-------- DATA TO EXAMINE --------

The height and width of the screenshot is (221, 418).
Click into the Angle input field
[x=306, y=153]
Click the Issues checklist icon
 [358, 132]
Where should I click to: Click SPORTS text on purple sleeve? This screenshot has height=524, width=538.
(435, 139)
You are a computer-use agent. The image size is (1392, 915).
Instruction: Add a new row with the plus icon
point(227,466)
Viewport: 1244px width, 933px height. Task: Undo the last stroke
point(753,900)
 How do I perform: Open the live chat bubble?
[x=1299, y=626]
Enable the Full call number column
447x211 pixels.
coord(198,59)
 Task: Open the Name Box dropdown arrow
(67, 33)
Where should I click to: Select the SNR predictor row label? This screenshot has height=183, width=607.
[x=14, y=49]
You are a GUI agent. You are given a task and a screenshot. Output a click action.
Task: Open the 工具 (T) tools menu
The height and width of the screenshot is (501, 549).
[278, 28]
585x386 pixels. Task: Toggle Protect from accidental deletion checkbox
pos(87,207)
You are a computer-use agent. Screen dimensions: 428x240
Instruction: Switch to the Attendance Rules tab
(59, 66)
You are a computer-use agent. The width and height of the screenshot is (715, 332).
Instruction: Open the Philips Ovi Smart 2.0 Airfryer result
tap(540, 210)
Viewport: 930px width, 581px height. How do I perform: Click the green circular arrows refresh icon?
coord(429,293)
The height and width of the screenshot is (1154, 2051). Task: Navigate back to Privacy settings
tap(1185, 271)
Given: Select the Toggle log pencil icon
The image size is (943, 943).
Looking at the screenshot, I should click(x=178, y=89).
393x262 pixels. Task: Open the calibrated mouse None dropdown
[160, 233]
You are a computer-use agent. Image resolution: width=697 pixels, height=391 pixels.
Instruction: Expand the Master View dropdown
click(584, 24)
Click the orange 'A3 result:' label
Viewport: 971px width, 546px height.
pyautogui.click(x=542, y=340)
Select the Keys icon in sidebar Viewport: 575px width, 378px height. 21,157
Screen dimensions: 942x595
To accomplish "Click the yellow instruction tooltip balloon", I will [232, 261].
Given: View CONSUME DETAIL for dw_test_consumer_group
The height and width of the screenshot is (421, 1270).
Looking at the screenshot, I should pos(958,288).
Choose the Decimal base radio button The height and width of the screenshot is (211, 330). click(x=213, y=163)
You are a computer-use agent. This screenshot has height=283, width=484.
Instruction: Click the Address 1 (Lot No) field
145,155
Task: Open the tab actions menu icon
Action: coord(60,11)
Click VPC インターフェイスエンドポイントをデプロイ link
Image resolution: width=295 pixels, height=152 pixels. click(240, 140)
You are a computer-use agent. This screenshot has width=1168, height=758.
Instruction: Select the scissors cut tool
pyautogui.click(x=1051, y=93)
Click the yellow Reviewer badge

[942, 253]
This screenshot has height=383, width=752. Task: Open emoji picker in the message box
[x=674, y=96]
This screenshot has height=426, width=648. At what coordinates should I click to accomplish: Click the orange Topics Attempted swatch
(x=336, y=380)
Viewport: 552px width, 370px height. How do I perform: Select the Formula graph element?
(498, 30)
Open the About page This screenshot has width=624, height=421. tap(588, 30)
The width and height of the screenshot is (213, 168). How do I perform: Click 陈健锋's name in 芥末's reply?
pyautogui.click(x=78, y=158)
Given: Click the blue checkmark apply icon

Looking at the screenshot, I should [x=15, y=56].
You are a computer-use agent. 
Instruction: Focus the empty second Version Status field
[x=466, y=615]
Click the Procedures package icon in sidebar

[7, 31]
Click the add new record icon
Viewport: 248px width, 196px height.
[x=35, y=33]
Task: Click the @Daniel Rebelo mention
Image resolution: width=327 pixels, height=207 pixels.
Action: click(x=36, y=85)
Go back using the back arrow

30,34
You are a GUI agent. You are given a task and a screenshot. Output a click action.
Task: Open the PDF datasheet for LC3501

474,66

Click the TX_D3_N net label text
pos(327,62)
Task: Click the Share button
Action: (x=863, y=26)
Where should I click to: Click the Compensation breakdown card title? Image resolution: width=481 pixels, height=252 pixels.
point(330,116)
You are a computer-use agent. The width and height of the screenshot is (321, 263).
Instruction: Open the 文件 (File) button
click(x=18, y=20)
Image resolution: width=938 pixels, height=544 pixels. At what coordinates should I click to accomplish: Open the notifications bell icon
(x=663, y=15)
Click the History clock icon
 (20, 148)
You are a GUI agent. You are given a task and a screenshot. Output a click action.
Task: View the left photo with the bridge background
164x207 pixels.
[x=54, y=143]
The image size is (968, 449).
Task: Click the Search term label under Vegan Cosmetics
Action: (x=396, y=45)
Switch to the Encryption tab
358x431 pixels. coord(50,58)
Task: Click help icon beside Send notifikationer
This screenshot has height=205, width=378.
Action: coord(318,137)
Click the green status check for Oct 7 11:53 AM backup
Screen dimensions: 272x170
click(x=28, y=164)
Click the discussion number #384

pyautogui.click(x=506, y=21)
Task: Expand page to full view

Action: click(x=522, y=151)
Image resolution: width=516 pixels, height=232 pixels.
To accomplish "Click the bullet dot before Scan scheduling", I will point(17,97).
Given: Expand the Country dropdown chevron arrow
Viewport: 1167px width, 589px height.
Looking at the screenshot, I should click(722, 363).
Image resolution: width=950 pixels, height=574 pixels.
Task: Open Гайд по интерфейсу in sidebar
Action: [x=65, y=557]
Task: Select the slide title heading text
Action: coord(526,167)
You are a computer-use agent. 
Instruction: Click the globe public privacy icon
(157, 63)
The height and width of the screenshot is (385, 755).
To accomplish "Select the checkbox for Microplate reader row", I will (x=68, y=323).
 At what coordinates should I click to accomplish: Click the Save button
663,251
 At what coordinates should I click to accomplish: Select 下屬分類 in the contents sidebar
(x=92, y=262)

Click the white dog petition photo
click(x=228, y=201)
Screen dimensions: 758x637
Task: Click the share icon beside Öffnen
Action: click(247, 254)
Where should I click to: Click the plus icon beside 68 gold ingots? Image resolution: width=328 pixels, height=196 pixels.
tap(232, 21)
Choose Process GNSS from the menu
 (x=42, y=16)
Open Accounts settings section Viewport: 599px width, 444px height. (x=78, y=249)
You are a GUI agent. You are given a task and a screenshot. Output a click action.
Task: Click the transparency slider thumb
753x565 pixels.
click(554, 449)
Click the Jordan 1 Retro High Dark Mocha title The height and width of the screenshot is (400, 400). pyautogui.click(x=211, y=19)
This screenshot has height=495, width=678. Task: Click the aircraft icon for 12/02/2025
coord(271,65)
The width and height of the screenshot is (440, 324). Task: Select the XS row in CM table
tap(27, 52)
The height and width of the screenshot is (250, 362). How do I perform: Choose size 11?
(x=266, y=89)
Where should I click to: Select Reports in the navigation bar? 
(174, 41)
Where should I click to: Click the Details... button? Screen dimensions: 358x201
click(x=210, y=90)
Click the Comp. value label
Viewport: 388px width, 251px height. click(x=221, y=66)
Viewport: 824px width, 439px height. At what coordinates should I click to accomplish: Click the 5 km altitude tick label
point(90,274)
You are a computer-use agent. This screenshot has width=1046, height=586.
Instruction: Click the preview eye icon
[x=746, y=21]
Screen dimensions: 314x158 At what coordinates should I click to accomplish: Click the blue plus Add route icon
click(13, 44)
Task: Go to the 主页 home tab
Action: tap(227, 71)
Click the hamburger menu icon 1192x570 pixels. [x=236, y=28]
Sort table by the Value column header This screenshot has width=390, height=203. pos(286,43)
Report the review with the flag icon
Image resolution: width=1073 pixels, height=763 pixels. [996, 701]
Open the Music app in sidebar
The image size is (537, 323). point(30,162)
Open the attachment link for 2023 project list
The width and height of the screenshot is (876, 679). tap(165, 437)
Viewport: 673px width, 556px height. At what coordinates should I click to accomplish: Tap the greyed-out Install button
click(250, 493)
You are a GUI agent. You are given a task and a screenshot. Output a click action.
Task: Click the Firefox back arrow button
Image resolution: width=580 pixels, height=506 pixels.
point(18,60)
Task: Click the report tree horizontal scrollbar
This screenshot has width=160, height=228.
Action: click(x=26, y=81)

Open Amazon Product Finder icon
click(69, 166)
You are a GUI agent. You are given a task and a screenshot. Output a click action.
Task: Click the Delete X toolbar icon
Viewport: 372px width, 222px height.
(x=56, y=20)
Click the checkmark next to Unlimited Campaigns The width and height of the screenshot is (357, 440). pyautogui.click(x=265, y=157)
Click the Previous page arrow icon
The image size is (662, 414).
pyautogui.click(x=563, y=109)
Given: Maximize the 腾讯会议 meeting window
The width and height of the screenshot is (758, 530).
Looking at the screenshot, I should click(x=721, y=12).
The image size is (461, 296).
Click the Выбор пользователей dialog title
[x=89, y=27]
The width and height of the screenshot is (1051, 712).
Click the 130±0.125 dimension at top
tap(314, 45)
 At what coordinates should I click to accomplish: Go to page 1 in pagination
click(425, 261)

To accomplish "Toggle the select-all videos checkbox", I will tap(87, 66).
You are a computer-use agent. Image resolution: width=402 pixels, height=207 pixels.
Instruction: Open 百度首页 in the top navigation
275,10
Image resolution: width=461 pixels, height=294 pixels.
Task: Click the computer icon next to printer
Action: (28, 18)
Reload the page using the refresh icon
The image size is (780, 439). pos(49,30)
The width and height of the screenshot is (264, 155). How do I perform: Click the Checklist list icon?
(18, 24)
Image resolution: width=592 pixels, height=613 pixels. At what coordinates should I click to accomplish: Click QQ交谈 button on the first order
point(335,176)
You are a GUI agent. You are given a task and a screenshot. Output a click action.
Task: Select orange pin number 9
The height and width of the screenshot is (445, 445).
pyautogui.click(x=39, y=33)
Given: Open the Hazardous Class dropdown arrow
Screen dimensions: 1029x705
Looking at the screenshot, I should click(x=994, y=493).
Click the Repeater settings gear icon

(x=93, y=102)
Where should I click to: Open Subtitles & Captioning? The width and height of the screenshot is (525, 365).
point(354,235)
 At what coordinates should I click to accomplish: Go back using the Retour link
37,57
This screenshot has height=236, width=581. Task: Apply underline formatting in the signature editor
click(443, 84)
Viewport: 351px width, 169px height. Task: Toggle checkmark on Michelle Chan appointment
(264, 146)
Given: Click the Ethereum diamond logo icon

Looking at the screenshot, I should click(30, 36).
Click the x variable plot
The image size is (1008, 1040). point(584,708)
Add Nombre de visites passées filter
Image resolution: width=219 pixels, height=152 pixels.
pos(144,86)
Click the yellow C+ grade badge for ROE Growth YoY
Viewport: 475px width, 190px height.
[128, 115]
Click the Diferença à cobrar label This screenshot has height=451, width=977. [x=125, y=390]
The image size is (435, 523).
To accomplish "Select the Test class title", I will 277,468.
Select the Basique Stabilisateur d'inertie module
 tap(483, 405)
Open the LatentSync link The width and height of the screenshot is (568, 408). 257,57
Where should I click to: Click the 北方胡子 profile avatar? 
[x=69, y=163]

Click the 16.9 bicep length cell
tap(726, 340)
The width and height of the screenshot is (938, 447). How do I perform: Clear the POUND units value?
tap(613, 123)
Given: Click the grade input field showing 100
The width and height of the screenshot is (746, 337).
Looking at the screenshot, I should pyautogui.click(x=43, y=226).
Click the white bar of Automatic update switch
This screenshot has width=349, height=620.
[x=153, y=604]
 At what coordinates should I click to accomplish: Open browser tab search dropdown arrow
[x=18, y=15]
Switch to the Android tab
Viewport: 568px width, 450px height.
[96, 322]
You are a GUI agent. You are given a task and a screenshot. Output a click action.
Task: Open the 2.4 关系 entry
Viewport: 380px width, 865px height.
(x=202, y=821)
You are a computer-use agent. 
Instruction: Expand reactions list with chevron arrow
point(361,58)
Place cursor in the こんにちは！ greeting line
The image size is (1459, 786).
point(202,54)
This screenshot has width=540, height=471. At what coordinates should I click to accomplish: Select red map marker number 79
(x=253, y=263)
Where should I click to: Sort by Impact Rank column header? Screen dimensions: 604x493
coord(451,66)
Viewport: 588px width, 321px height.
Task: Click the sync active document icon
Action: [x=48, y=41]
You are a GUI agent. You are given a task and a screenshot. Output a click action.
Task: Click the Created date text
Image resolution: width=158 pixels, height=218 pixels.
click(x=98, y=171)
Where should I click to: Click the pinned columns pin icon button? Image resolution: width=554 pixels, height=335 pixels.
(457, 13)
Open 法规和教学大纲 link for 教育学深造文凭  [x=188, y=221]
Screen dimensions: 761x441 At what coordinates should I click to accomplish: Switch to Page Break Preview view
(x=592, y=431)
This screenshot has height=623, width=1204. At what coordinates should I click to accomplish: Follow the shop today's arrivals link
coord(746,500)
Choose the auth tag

--------

## [WORK TO COMPLETE]
From the data above, return every line from the line that has "The height and width of the screenshot is (445, 445)." up to and including the line that has "Click the yellow C+", exactly.

## [TASK RESPONSE]
The height and width of the screenshot is (445, 445).
pyautogui.click(x=39, y=33)
Given: Open the Hazardous Class dropdown arrow
Screen dimensions: 1029x705
Looking at the screenshot, I should click(x=994, y=493).
Click the Repeater settings gear icon

(x=93, y=102)
Where should I click to: Open Subtitles & Captioning? The width and height of the screenshot is (525, 365).
point(354,235)
 At what coordinates should I click to accomplish: Go back using the Retour link
37,57
This screenshot has height=236, width=581. Task: Apply underline formatting in the signature editor
click(443, 84)
Viewport: 351px width, 169px height. Task: Toggle checkmark on Michelle Chan appointment
(264, 146)
Given: Click the Ethereum diamond logo icon

Looking at the screenshot, I should click(30, 36).
Click the x variable plot
The image size is (1008, 1040). point(584,708)
Add Nombre de visites passées filter
Image resolution: width=219 pixels, height=152 pixels.
pos(144,86)
Click the yellow C+ grade badge for ROE Growth YoY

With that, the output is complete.